Engineering Contradictions & Design Principles
Engineering Contradiction Analysis
1Adaptability or versatility
If conventional analytics systems provide many commands for data analysis, then the system's capability to perform various analytics tasks is improved, but the complexity of operation and difficulty of selecting relevant commands increases
Solution Approach 1:
The system implements feedback by continuously monitoring user interactions, selected commands, and analysis goals to dynamically generate recommendations. The recommendation engine uses feedback from user behavior patterns and goal completion status to refine command suggestions, making the system adaptive to user needs while reducing selection difficulty.
Solution Approach 2:
The system provides self-service through automated command recommendations that adapt to user goals without requiring manual configuration. The recommendation engine automatically analyzes user intent and provides relevant command suggestions, allowing users to benefit from intelligent guidance without additional effort or complexity.

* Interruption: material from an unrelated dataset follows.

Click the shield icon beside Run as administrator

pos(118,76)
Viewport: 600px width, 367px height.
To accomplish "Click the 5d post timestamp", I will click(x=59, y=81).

2Adaptability or versatility
If analytics systems provide comprehensive command options, then the system's functionality is improved, but the time required for users to make decisions and complete analysis tasks increases
Solution Approach 1:
The system extracts and prioritizes only the most relevant commands based on user goals and context, presenting a filtered subset rather than the complete command set. This extraction principle reduces decision time by focusing users on essential commands while maintaining access to comprehensive functionality when needed.
Solution Approach 2:
The recommendation engine provides partial action by suggesting only the top N most relevant commands rather than all possible commands. This partial presentation reduces cognitive load and decision time while maintaining system versatility, as users can access additional commands if needed.
3Productivity
If analytics systems provide guidance and recommendation features, then user productivity is improved, but the system complexity and computational resources required increase
Solution Approach 1:
The system segments the recommendation functionality into separate modular components: goal analysis module, pattern recognition module, recommendation generation module, and feedback processing module. This segmentation reduces overall system complexity by allowing independent development, testing, and optimization of each component while maintaining high user productivity.
4Productivity
If analytics systems provide intelligent command recommendations, then data analysis efficiency is improved, but the computational resources and processing time required increase
Solution Approach 1:
The system performs preliminary action by pre-processing user goals and analyzing historical interaction patterns before generating recommendations. This advance preparation reduces real-time computational requirements, as the system has already identified relevant patterns and filtered potential commands before the user needs suggestions.
Data Source
AI summary
Methods, systems, and computer storage media for providing command recommendations for an analysis-goal, using analytics system operations in an analytics systems. In operation, an analytics client is configured to provide an analytics interface for receiving a selection of analysis-goal information that corresponds to an analysis-goal model. A goal engine selects an analysis-goal based on the analysis-goal information. A command engine is configured to use the analysis-goal and goal-driven models to predict probable commands for the analysis goal. The command engine also selects a next command recommendation from the probable commands. The command engine generates additional command recommendation data based on a loss function fine tuner. The additional command recommendation data can include a goal orientation score that quantifies a degree to which a command aligns with the analysis-goal. The next command recommendation and additional command recommendation output data are communicated and caused to be displayed on the analytics interface.